Information provided:
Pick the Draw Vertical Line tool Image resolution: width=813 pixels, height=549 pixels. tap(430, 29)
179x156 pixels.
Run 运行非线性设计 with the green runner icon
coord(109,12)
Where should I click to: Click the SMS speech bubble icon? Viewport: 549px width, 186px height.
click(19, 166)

* * *

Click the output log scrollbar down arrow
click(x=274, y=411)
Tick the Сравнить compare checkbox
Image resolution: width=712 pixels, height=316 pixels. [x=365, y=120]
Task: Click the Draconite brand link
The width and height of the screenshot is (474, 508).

Task description:
Keeping every character as it is, restate the lines above that run from the line with "Task: Click the Draconite brand link" through the line with "The width and", both included, and nothing else.

Response for this exercise:
Task: Click the Draconite brand link
The width and height of the screenshot is (474, 508).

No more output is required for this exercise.